本作『最後のジェダイ』をもって、『スター・ウォーズ』は晴れて「みんなのもの」になった。レイの物語でも、フィンの物語でも、ポーの物語でも、それを観ている私の物語でも、これを読んでいる貴方の物語でもある。そこに、限定されるべき「家系」も「血統」も、存在しない。

 

だからこそ、現実は過酷だ。

「主人公家系」のような絶対的な「軸」が無くなったからこそ、レジスタンスはそのルークを持ってしてもファースト・オーダーを撃退することはできない。戦略的撤退が関の山である。

『スター・ウォーズ』が「血統」を脱し個々に帰属する物語になったのならば、その「個々」が集結して巨悪に立ち向かうしかなく、それはつまり文字通りの「レジスタンス」であるとも言える。愚直なまでにストレートな「みんなで」というメッセージは、これも全世界のエンターテインメントの頂点に鎮座するディズニーの十八番だろう。

 

しかしこの普遍的なテーマは、あえて意地悪に言うならば、ジョージ・ルーカスが作ってきた『スター・ウォーズ』に対するディズニーの「逆襲」でもある。

『最後のジェダイ』は、「ルーカスが作ってきた『スター・ウォーズ』」を懸命に崇めたまま葬るような作品であり、作中におけるルークの死はそのひとつの象徴とも言えるだろう。「どうぞご勇退ください」という案内板を、こともあろうかルーカスに向けて掲げたような印象すらある。「あなたの作ってきたサーガはこうやって終わっていきますからね」、と。

 

しかし、考えてみれば、アナキンだってその昔は「誰でも」なかったのだ。

長年その出自は噂されてきて、ミディ・クロリアンから生まれたのではなどとも言われてきたが、『最後のジェダイ』におけるレイを思うと、彼も実は思わせぶりだっただけで単なる辺境で父を亡くした少年だったのかもしれない、とも思えてくる。

もちろん真相は闇の中だろう。が、「誰でもなかった」少年がクワイ・ガンにその才覚を見出され、フォースを身に着け、銀河の光と闇のバランスを担う存在になる。そうして、「そこ」から、「スカイウォーカー家」の物語は始まったのだ。

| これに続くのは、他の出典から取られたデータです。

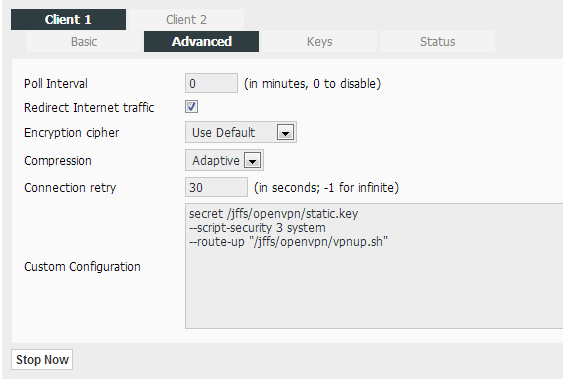
Task: Click the Stop Now button
Action: coord(42,360)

言い換えれば、『スター・ウォーズ』の過去6作は、たまたま、スカイウォーカー家の物語に視点が合っていただけの話 ・・・なのかもしれない。「ここ」から、また新たな視点が幕を開ける、のかもしれないのだ。

それこそ、「遠い昔、遥か銀河の彼方で」の本懐だろう。

 

そう考えてしまうと、『最後のジェダイ』は、新しいアプローチを持ってきつつも過去6作とテーマを円環構造にして帳尻を合わせるというウルトラCに挑戦した野心作、だったとも、言えるのではないだろうか。

 

まあ、「フィンとローズの作戦は最終的に完全失敗だったのにそこに当てた尺が長すぎるのでは」とか「レイアの後任のホルド提督は輸送船で脱出する作戦を皆にあらかじめ周知しておけば良かったのでは」とか、色々、「ええ!??」となるところは、正直少なくなかった。

やはり『フォースの覚醒』に比べて、その辺りの交通整理というか話運びのスマートさは、いくらか劣っていたと言わざるを得ない。

しかし、仲間を逃がすためにファースト・オーダーの圧倒的兵力に単身で立ち向かう伝説の老兵=ルーク・スカイウォーカーという、あまりにも強烈すぎる絵面を提供されてしまっては、頭が上がらないのも事実である。あの一連のカットの「圧」は、やはり尋常ではなかった。

 

結論として。

タイトルにも書いたような「ディズニーの逆襲」とも言える普遍的テーマへのアプローチは、やはり『スター・ウォーズ』という歴史の中では革新的であり、そこへの挑戦や野心という点で、私はこの『最後のジェダイ』を支持したいと思うのである。